Q.: Abbiamo scoperto che il nostro Amministratore, per l’anno 2016, non ha svolto il corso di aggiornamento previsto, mi dicono da un decreto. Cosa può succedere a noi condomini e a lui amministratore per questa mancanza? (Luca)
R.: Preciso subito che il decreto cui si riferisce è il DM 140/2014, il quale ha però solo disciplinato le modalità dell’aggiornamento dell’Amministratore, visto che l’obbligatorietà è inserita nell’art. 71-bis delle disp. att. del c.c.. Fatta la dovuta premessa, ritengo che l’amministratore non ha fatto il corso di legge, non ha il requisito previsto dal citato art. 71-.bis e quindi si può revocare per giusta causa. Alcuni autori ritengono che tale nomina sia addirittura nulla.
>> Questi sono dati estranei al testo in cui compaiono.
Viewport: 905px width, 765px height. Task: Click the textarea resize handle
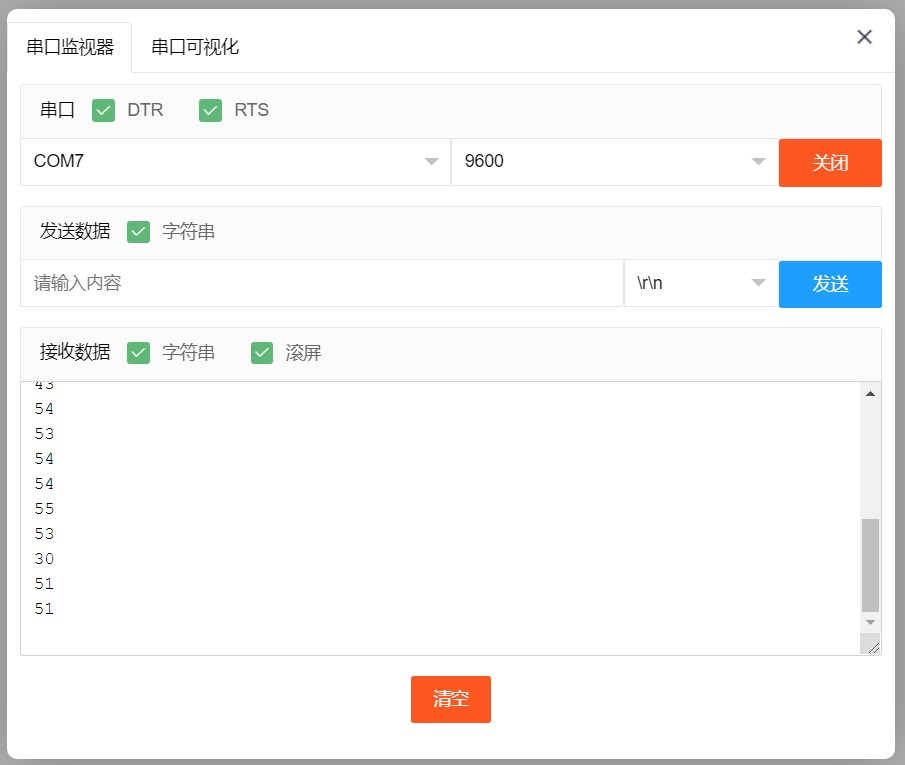pyautogui.click(x=873, y=647)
Q.: La prego di comprendermi, Egr. Dottore, non è per essere bigotta o fuori tempo, ma non credo di dover sopportare i rumori molesti derivanti da evidenti effusioni di due giovani sposi del piano sopra il mio. Perché il mio Amministratore si rifiuta di intervenire? Per cosa lo pago a fare? (Antonietta)
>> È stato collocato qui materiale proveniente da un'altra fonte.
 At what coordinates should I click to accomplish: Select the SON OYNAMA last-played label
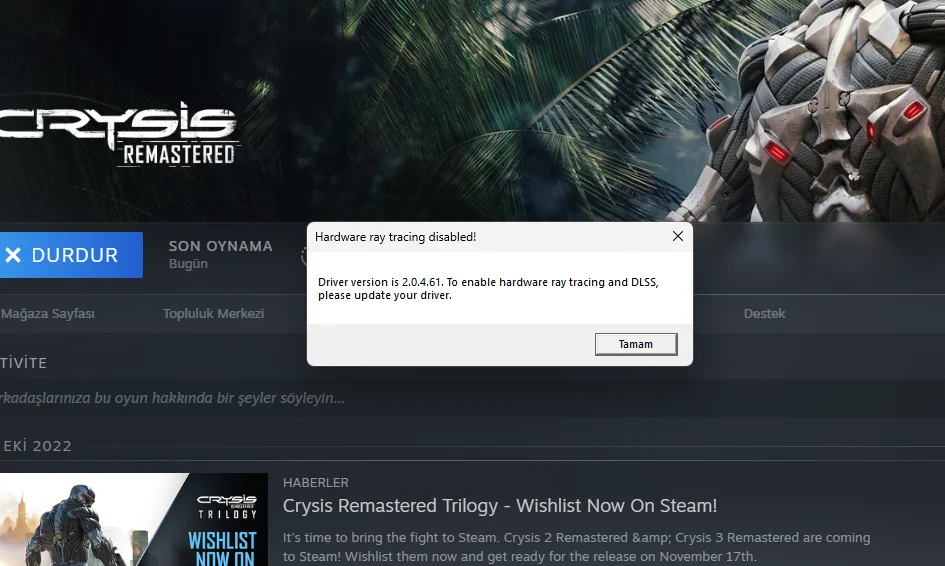point(221,246)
R.: Gentile Signora Antonietta, non è la prima volta che sento tale lamentela e che, purtroppo, sta diventando una fastidiosa quanto imbarazzante realtà in molti condomini. Non sta a me, certamente, fare della morale spicciola o criticare i comportamenti altrui, certo è che tali manifestazioni arrivano anche nelle aule del Tribunale. Comprendo anche il suo risentimento nei confronti dell’Amministratore che non interviene, ma, a dire il vero, sono totalmente dalla sua parte e le spiego il perché. L’Amministratore amministra le sole parti comuni e tra esse esulano i problemi interpersonali o non derivanti dall’ uso appunto di manufatti condominiali. Intervenire da parte dell’Amministratore vorrebbe dire intromettersi in problematiche non gli competono e per le quali non è certamente retribuito, non avendone i poteri. Comprendo che è difficile parlare a dei condomini soprattutto se sono gli stessi che creano certe situazioni, ma si ricordi che potrà sempre ricorrere al Giudice di Pace, spendendo poche decine di euro.